Je dis toujours non à ces trucs-là, mais là j'ai dit oui, je ne sais même pas ce qu'est la fibromyalgie, non non ne me le dites pas, anyway, l'association de la fibromyalgie fête son 10è anniversaire le 28 avril à la salle Brébeuf du collège du même nom où Clémence DesRochers donnera un spectacle bénéfice. Ah ben voilà ! C'est pour ça que j'ai dit oui : Clémence ! N'importe quoi Clémence, c'est oui. L'autre dimanche, j'étais à Orford à la manifestation contre un autre projet tout croche de M. Charest, je m'ennuyais un peu. Clémence est apparue sur l'estrade, et tout d'un coup, youppi. J'ai su pourquoi j'étais là : pour défendre le terrain de jeu d'une petite fille qui grimpe aux arbres et s'arrête à tous les noeuds pour dire une drôlerie.

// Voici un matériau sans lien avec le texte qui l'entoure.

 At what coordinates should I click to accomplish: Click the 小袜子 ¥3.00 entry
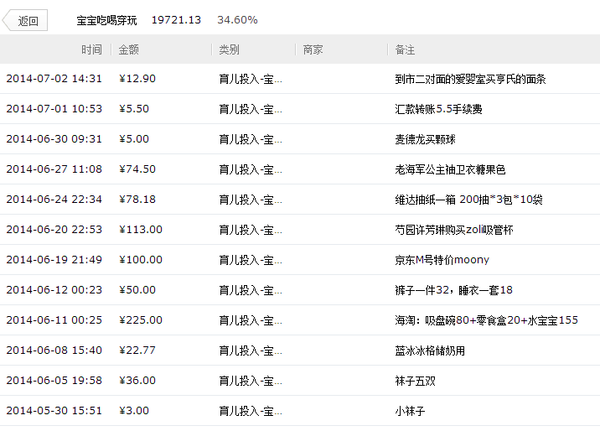tap(300, 411)
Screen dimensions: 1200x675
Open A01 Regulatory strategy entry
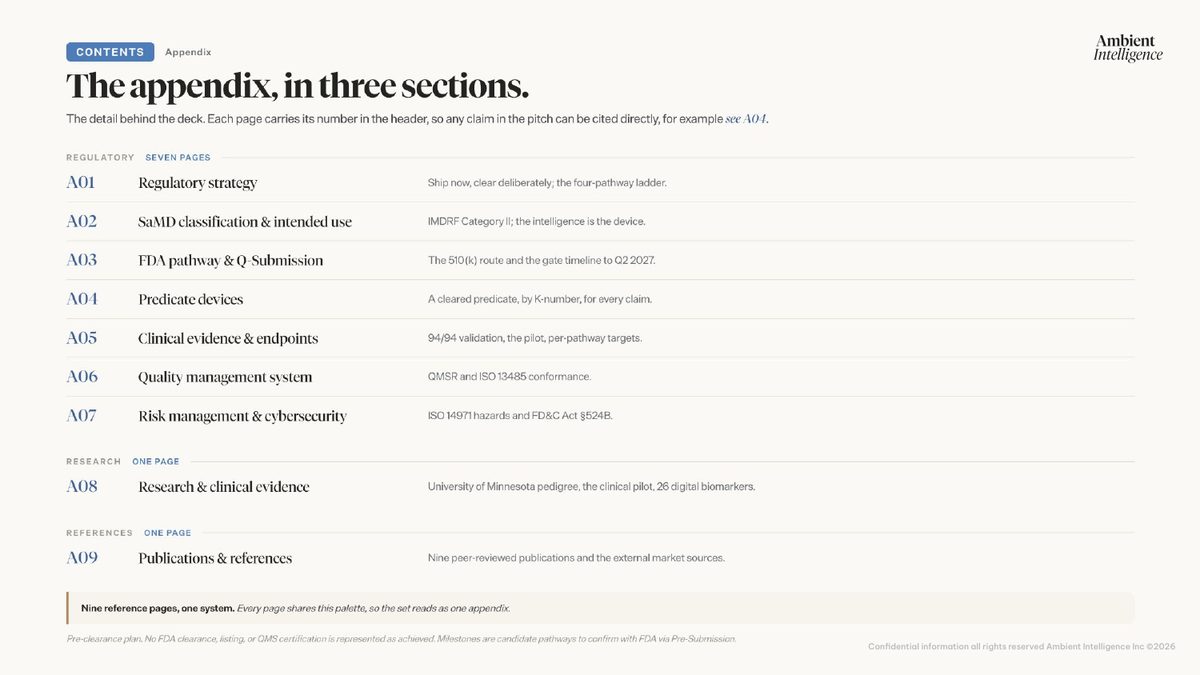[600, 183]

Clémence donne son spectacle au bénéfice de la fibromyalgie le 28 avril, au Collège Brébeuf, à 19 h 30. On peut se procurer les billets (45 $) par le réseau Admission.

La Révolution

Parlant de Clémence, l'autre jour, je suis allé à une manifestation où elle n'était pas, mais elle aurait bien dû ! Qu'est-ce que je me suis embêté. J'exagère. C'était pas si pire. C'était une soirée à la mémoire de Charles Gagnon décédé en novembre dernier. Charles Gagnon, du FLQ première mouture (la seconde en fait), mais surtout d'En Lutte à partir de 1972 jusqu'à la fin, c'est Charles qui a mis la clef sur la porte d'En Lutte dont il était le secrétaire général au début des années 80. C'était mon ami d'avant même le FLQ où je ne l'ai pas suivi. Et après En Lutte aussi, quand il a renoué avec l'humanisme.

Je me suis retrouvé à cette soirée par erreur, je croyais être invité à un truc intime, je suis tombé dans un parti d'ex-En Lutte et de nouveaux -- parce qu'il y en a des nouveaux, qui s'appellent je crois : Bureau international pour le Parti révolutionnaire, sont toujours prolétaires et toujours dogmatiques, imagine, à cette soirée en l'honneur d'un des grands intellectuels de la gauche québécoise, il s'en est trouvé pour le planter, pour le traiter de traître ou presque, ma foi du bon dieu, à un moment donné, je me suis demandé s'ils n'allaient pas le déterrer pour le fusiller drette là. C'était finalement plutôt divertissant, surtout du point de vue anthropologique.

N'empêche. En Lutte a laissé des traces insoupçonnées dans les structures mentales de nombre de nos élites intellectuelles, de la gauche comme de la droite qui y sont passés. Les idées ne sont plus du tout les mêmes évidemment, mais la discipline est restée, la rigueur, et l'efficacité de l'argumentation notamment.

Ça va, Françoise ? Satisfaite de ce premier petit pas ? Qu'est-ce que tu t'es fait planter à cette soirée-là. Ils t'ont même traitée de « bien commun à roulettes ». C'est pas fin, Mais j'ai souri pareil. C'est les roulettes.